Waugh’s House of Wittgenstein
1 March 2009 at 4:19 pm Peter G. Klein 1 comment
| Peter Klein |
The Saturday Wall Street Journal features Janes Penrose’s review of Alexander Waugh’s House of Wittgenstein, a profile of the prominent Viennese family that produced not only the philosopher Ludwig, considered by many the greatest of the twentieth century, but also pianist Paul. Their father, Karl, was an important Austrian industrialist, and their home, nicknamed Palais Wittgenstein, a Viennese landmark. The WSJ also offers a sample chapter.
Hayek enthusiasts will of course remember that Hayek and Wittgenstein were second cousins, though they did not appear to know each other well (see Hayek’s “Remembering My Cousin Ludwig Wittgenstein” in Hayek, Collected Works, vol. 4, pp. 176-81). My old boss Bill Bartley, founding editor of Hayek’s Collected Works, wrote a controversial Wittgenstein biography in 1973 (Bartley’s book was the first to discuss Wittgenstein’s homosexuality publicly, for which Bartley was condemned by Wittgenstein’s literary executors and outcast by the Wittgenstein establishment). Hayek is also mentioned briefly in the popular book Wittgenstein’s Poker, which we discussed before.

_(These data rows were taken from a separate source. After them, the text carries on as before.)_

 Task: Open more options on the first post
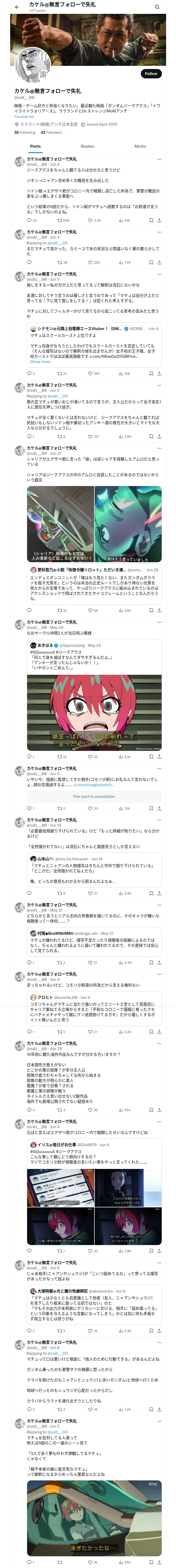tap(159, 159)
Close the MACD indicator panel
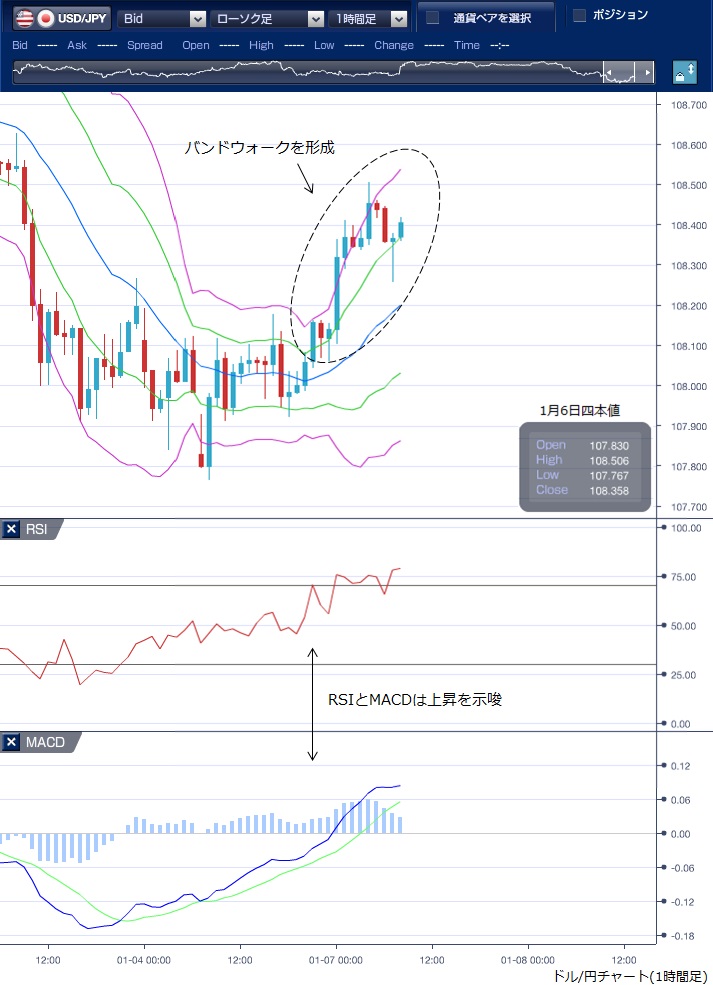 pyautogui.click(x=12, y=742)
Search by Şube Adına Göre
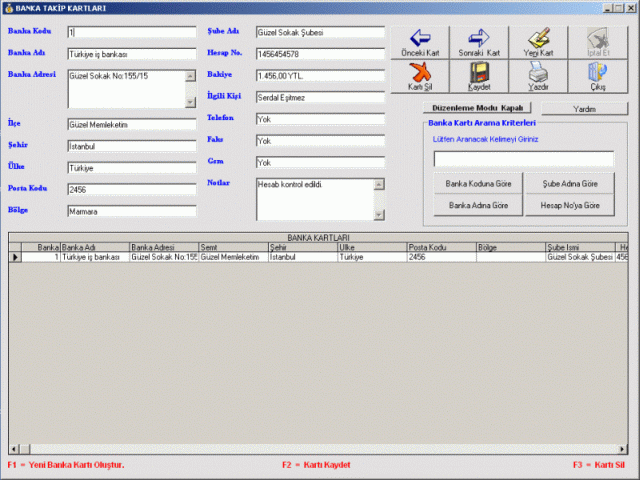 point(570,184)
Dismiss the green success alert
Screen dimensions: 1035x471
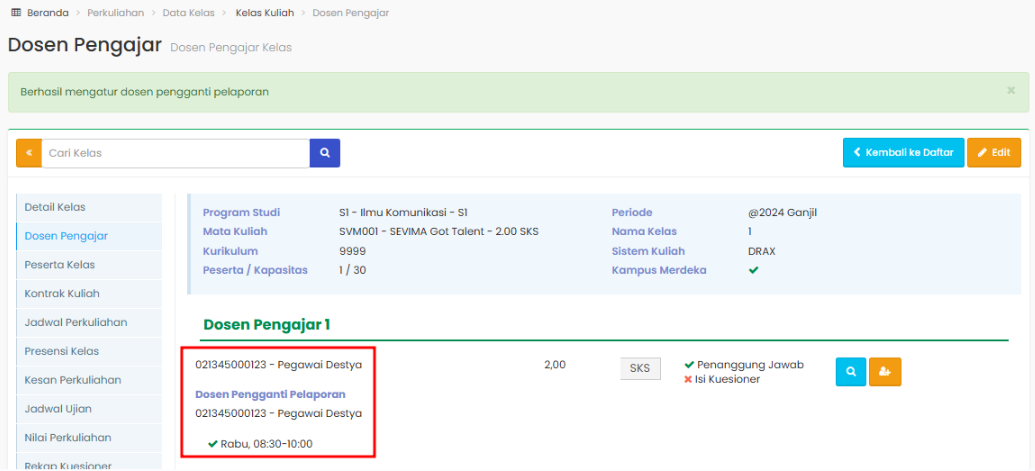coord(1010,90)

John Gray argues that Hayek’s theory of language, as presented especially in The Sensory Order, was strongly influenced by Wittgenstein (even the numbering system copies that of the Tractatus). There are, writes Gray, “many evidences that Wittgenstein’s work reinforced Hayek’s conviction that the study of language is a necessary precondition of the study of human thought, and an indispensable prophylactic to the principal disorders of the intellect. Examples which may be adduced are Hayek’s studies of the confusion of language in political thought and, most obviously, perhaps, of his emphasis on the role of social rules in the transmission of practical knowledge.”
Entry filed under: - Klein -, Austrian Economics, People.
1.
Rafe Champion | 2 March 2009 at 11:03 am
This comment relates in part to the 2006 discussion of Witt’s Poker and partly to the large claims made for Witt’s contribution by John Gray (inter alia). Peter Munz had the unique distinction of (a) being taught by Popper in New Zealand and Wittgenstein in Cambridge and (b) being was present at the great debate. He wrote two books on Popper and Wittgenstein, one to defend Popper http://www.the-rathouse.com/revmunzpop.html and the second (less convincing) to argue that they should have been allies and not enemies.
http://www.the-rathouse.com/shortreviews/revMunzBeyondWittPoker.html
On Wittgenstein’s contribution, he led philosophers into not just one but two dead ends. For a little-known critique of Witt Mark I see an essay that was buried in the notes of The Open Society,
http://www.the-rathouse.com/OpenSocietyOnLIne/Chapter11Note51.html
Contra Gray, Hayek’s critical studies were critiques of theories and assumptions, not language. Wittgenstein did not even study language, not in the helpful manner of two other Austro-Hungarians, Karl Buhler and Rene Wellek.
In fairness to Wittgenstein, he would have been a brilliant plumber and he designed a truly magnficent house for his sister. But Popper was probably better at woodwork, he had a ticket for cabinetmaking.